When scientists use neuro-imaging tools to peer into the sleep-starved brain, they’re typically assessing the impact of sleep deprivation on the oh-so-plastic human noggin. The basic question here is: How do our cognitive, emotional and sensory-related brain processes fare when we haven’t gotten adequate sleep for the amount of time we’ve been awake?
But, using fMRI (functional Magnetic Resonance Imaging) to look at the insomniac brain typically concerns a slightly different, expanded goal: understanding how brain activity and structure differ between a diagnosed insomniac and a “normal sleeper,” meaning someone who can fall and stay asleep well and long enough to elude clinical labeling. When researchers do observe differences, they ask some central questions, such as:
- Which of the observed brain differences contributed to the development of insomnia and which came about as a result of not sleeping, or another related condition, such as depression or schizophrenia?
- Which changes are reversible with sleep?
- Is the cause-and-effect relationship between the brain and the disorder more complicated, i.e., the insomniac brain is both fundamentally distinct from the "normal brain," but also changes as a result of sleep loss, which further exacerbates the neural other-ness? (Ding, ding, most likely.)
- Do other essential biological characteristics — sex, for example — affect brain development in a way that sets the stage for insomnia to develop?
- Once insomnia sets in, how does the disorder affect the brains of men and women differently?
At this point, we have no answers for these questions because scientific efforts to pin down the neurobiological substrates of insomnia, in men and women, haven't been too fruitful — but they're trying.
A recent study, published this month in the Journal of Clinical Sleep Medicine, highlights some of the progress and impediments involved in the project of mapping insomnia in the brain.

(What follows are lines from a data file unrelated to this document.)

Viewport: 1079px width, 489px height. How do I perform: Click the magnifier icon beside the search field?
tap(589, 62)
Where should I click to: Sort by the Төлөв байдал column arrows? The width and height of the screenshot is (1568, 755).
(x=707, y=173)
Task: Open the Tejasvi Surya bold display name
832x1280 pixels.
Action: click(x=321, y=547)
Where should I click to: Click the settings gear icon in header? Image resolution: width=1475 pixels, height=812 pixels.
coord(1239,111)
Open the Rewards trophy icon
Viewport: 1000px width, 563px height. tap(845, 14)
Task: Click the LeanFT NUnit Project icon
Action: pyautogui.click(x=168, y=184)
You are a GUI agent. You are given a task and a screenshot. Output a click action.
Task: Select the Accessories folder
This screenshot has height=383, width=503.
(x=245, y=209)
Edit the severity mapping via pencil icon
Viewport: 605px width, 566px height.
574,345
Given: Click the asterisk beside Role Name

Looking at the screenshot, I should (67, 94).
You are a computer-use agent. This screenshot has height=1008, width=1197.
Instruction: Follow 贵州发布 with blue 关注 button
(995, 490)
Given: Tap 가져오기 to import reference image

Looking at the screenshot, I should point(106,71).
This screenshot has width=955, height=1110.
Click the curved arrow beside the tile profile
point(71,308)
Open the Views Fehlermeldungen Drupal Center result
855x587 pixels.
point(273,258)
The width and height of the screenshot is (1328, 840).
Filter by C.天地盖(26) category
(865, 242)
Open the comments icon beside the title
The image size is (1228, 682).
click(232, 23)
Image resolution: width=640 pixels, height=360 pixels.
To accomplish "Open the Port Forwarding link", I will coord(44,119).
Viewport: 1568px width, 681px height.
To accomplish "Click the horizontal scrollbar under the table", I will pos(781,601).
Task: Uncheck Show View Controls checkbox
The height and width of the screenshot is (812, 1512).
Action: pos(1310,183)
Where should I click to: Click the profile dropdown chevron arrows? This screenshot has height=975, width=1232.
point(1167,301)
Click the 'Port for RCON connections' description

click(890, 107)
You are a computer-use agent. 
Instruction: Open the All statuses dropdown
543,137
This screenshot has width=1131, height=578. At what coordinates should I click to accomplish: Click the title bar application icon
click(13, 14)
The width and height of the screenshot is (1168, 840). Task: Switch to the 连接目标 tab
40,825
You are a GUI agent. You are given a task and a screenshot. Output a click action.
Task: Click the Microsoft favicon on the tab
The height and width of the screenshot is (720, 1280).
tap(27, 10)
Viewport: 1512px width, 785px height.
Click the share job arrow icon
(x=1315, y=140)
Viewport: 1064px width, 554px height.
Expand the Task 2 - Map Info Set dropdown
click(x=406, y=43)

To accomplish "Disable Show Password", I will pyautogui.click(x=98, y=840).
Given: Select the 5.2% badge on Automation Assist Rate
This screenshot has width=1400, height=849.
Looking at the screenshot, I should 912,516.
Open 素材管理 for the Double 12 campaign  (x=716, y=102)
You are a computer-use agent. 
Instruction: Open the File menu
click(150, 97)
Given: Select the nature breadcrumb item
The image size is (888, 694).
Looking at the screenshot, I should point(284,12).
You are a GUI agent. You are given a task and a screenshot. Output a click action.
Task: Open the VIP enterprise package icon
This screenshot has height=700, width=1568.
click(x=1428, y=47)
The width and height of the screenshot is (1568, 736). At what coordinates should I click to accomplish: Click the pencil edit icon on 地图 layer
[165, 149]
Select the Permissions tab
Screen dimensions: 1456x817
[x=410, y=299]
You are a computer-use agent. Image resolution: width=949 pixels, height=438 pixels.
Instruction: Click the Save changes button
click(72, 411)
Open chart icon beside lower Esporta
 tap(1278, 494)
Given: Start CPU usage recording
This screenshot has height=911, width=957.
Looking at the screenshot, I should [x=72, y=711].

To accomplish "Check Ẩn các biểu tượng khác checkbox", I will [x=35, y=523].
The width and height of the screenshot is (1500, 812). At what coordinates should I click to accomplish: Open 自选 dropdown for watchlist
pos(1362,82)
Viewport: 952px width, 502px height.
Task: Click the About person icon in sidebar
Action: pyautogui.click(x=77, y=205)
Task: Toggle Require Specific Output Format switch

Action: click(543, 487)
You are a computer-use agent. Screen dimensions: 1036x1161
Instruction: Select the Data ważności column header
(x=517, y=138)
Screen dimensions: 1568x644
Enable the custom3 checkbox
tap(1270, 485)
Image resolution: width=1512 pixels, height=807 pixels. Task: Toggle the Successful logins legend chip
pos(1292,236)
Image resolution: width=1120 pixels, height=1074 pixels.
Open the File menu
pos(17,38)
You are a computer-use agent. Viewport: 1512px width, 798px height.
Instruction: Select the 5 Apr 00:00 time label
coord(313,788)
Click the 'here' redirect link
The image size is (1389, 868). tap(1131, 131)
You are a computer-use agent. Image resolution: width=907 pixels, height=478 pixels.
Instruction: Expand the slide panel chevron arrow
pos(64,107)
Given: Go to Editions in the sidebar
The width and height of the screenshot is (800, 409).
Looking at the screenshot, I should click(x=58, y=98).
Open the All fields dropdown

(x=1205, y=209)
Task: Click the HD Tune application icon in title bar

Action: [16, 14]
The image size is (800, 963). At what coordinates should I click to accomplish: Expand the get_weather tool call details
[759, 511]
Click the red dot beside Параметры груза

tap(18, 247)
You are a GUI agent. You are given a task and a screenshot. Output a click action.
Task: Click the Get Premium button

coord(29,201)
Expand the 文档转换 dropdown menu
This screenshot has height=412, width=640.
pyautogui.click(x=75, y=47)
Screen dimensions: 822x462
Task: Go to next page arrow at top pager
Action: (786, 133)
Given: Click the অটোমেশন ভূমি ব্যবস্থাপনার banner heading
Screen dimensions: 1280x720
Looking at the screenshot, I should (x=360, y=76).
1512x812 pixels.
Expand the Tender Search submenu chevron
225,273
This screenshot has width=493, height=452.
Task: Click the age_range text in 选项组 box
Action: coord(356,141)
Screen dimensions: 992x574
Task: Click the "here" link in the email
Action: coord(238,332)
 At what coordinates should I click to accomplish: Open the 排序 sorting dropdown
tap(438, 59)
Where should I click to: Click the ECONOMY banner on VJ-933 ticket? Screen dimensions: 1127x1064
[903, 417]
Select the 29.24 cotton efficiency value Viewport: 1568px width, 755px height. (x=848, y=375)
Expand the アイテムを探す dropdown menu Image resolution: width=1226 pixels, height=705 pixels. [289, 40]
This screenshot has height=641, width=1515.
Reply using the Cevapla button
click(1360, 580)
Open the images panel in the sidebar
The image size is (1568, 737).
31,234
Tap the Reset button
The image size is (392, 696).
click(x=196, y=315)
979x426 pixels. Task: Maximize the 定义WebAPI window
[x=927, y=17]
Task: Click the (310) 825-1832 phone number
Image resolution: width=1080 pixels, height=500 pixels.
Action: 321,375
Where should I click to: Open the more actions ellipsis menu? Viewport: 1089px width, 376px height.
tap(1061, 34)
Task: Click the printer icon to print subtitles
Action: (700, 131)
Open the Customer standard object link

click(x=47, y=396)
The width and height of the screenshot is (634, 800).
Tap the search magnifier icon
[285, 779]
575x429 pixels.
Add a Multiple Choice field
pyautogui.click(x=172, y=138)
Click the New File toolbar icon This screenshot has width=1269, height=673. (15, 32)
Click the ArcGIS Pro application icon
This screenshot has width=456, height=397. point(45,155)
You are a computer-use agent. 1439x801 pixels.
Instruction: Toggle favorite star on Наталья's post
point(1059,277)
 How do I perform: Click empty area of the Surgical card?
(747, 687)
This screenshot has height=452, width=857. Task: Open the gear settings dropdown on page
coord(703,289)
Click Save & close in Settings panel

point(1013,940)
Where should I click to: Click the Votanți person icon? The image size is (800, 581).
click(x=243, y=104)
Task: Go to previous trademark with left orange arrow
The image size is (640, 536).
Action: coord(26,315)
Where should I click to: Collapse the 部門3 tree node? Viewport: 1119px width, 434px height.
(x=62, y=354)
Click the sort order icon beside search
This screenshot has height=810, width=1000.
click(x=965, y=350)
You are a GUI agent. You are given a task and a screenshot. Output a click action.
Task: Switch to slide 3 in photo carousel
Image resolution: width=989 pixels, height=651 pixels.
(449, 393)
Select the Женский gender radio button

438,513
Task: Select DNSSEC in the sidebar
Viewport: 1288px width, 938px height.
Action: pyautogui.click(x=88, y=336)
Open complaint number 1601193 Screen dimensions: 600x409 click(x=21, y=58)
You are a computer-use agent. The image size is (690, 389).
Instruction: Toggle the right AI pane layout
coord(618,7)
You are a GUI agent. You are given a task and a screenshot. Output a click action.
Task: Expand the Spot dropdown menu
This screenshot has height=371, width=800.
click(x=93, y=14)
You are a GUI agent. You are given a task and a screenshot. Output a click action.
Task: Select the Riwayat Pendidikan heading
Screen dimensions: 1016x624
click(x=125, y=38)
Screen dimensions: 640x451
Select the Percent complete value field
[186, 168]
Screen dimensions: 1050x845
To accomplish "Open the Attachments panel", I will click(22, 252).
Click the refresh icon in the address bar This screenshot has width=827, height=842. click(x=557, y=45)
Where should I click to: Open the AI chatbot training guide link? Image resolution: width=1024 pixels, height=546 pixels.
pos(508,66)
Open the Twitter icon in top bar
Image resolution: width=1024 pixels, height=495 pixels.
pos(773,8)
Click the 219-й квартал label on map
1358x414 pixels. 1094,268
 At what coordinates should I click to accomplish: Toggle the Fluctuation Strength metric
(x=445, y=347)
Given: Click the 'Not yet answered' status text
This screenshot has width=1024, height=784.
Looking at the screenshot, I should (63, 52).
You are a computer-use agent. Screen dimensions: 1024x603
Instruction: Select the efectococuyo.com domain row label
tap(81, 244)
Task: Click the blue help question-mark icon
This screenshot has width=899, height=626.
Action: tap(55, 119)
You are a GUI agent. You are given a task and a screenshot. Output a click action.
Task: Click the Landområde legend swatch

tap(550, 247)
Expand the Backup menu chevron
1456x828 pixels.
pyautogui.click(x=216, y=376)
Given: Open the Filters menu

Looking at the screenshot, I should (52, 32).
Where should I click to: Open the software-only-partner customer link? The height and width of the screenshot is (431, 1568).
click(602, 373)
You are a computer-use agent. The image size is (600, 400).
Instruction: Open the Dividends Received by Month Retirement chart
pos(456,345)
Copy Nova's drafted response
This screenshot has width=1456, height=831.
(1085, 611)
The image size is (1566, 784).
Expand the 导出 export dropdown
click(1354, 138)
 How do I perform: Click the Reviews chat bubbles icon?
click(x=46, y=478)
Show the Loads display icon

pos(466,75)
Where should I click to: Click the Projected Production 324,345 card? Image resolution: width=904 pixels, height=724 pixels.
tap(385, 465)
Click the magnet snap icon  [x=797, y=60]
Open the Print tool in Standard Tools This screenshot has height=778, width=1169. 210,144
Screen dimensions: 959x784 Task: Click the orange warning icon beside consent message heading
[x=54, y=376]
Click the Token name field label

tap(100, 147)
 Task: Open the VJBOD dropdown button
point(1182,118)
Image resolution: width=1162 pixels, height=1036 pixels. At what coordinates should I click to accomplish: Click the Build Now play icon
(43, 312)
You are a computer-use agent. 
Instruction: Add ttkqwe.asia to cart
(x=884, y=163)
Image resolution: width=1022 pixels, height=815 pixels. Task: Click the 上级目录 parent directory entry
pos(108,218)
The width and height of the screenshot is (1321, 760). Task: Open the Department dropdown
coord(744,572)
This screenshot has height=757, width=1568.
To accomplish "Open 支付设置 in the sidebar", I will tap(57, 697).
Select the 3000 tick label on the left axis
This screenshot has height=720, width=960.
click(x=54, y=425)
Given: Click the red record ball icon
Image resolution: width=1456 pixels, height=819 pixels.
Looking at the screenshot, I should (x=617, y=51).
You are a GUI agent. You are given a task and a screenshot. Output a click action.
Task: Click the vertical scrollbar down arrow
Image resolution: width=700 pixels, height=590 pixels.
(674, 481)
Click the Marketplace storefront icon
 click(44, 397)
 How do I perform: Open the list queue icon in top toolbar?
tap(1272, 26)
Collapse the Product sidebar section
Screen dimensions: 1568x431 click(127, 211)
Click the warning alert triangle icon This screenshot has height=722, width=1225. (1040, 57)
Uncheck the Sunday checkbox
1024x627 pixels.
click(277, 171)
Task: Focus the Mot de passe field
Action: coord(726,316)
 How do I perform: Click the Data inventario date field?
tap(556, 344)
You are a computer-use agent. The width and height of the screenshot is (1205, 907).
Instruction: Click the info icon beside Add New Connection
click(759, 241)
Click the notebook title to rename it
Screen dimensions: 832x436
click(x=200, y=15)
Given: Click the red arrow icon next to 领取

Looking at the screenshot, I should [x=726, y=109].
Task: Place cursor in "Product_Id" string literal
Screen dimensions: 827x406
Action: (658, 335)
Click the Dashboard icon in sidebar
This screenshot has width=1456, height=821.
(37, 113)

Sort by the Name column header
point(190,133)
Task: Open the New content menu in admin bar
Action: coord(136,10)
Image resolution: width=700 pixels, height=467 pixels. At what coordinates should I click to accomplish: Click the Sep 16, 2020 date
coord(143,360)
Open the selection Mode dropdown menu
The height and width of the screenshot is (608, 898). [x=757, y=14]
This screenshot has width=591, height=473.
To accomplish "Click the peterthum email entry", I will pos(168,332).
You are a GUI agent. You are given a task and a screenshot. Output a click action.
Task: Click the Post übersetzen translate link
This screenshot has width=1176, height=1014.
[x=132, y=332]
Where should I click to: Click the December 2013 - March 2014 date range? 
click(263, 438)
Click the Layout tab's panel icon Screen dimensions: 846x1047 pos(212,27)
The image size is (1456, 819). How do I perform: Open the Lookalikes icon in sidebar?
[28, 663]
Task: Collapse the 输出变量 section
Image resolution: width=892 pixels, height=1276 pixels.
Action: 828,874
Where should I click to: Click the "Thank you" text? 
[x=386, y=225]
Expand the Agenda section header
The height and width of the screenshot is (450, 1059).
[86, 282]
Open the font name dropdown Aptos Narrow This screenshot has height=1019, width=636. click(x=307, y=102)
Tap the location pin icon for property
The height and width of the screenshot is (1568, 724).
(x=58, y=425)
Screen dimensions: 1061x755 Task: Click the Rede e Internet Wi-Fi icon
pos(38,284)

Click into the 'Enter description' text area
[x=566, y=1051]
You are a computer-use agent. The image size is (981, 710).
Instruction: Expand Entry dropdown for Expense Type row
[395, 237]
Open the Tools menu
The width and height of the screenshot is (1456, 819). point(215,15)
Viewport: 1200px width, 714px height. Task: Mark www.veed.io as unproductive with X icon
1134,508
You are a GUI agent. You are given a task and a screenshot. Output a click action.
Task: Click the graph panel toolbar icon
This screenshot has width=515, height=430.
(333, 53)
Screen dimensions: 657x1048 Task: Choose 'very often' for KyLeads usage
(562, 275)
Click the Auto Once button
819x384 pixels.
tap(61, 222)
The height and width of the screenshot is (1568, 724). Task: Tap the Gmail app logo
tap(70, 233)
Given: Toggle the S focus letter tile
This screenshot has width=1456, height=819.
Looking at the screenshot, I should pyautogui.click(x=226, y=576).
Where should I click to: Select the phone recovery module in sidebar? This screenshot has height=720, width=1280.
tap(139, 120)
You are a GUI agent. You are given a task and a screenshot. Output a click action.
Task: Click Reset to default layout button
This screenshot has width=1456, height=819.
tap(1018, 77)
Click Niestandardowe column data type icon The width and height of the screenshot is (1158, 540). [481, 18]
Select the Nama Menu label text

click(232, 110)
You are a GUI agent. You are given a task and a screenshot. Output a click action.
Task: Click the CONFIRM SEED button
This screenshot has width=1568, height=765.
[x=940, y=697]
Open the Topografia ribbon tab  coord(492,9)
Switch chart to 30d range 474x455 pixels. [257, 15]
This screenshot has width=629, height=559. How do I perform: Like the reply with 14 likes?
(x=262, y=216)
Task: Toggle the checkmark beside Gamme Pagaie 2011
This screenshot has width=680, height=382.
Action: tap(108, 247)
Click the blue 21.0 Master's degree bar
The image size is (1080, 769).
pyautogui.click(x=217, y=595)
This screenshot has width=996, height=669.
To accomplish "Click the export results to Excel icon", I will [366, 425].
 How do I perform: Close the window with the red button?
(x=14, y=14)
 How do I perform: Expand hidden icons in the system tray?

A neuroscience research team from China scanned the brains of male and female insomniacs as well as demographically comparable “good sleepers."
They were interested in comparing the subjects' brains in four ways:
- Insomniacs (without respect to sex) vs. good-sleepers
- Female insomniacs vs. female good-sleepers
- Male insomniacs vs. male good-sleepers
- Female vs. male insomniacs
First, to confirm physiological differences between the quantity and quality of sleep between the insomniacs and normals, researchers used activity trackers (fit bits) to measure their sleep patterns.
Check. Insomniacs exhibited the sort of fragmented, reduced sleep expected of them. Then, researchers warmed up the brain-scanner.
A number of other research teams, including the current one, have performed similar studies. In this case, study authors wrote in the paper, they used a technique for assessing brain activity, called ALFF, that no one else has used in neuro-insomnia research specifically, and which they believe was well-suited for the task at hand.
Taken together, previous research in the same vein offers anything but a cohesive portrait of the insomniac brain. Research groups have observed plenty of neural wonkiness, with little consistency across studies. Here are a few: reduced gray-matter volume in various areas of the cortex, cerebellum and hippocampus, as well as altered activity in and between regions including the amygdala (the brain’s emotional watchdog), various frontal regions involved in cognition and several sensory-processing areas.
In the current study, researchers observed enough changes to draw some, admittedly limited conclusions. Both male and female insomniacs (but especially female) exhibited over-activity in the brain’s arousal networks. This observation, they believe, supports the theory of insomnia as a disease of hyperarousal, meaning insomniacs can’t sleep because their brains won’t stop reacting to and processing the outside world.
They also saw disturbed connectivity between regions (including frontal lobe areas) involved in memory. There’s plenty of evidence that sleep loss impairs memory, so they interpreted these connectivity differences as evidence of the negative cognitive impact of sleep loss. They also saw significant differences in abnormal regional activity between male and female insomniacs.
So what does this mean? Well, they're working on it. Researchers see these differences as meaningful and deserving of further exploration. Not the most shocking conclusion. It does mean that this research has moved the needle ever so slightly.